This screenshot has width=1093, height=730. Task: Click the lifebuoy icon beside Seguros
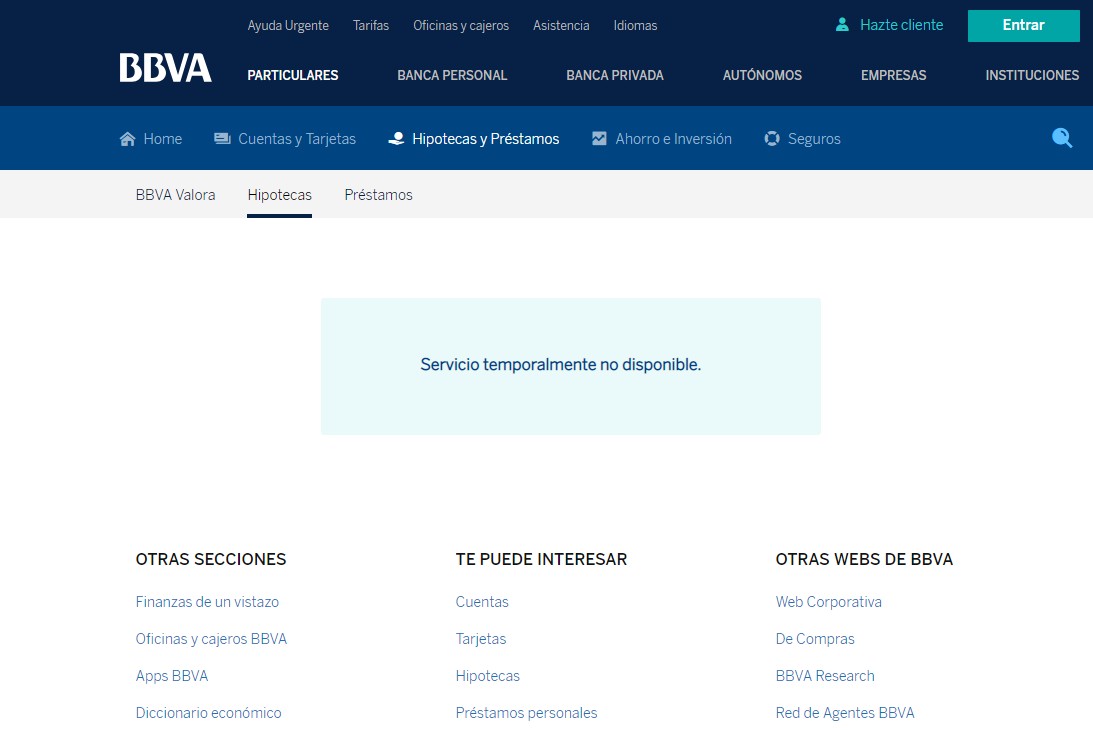(772, 139)
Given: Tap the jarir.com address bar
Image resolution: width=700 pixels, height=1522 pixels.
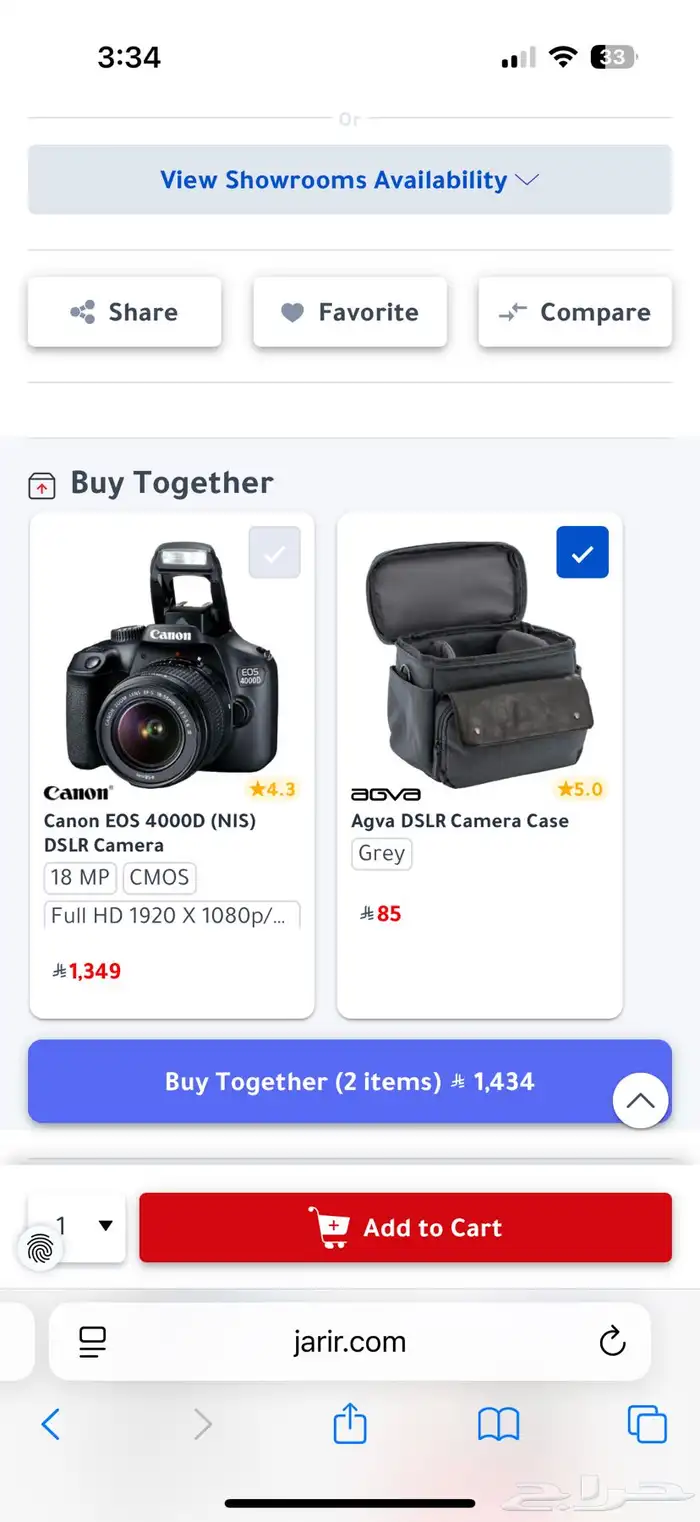Looking at the screenshot, I should pos(349,1341).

_EXERCISE GOAL:_
Copy the records exactly as they appear, excluding images.

_YOUR SOLUTION:_
This screenshot has width=1093, height=730. Task: Click the lifebuoy icon beside Seguros
(772, 139)
Given: Tap the jarir.com address bar
Image resolution: width=700 pixels, height=1522 pixels.
Looking at the screenshot, I should pos(349,1341).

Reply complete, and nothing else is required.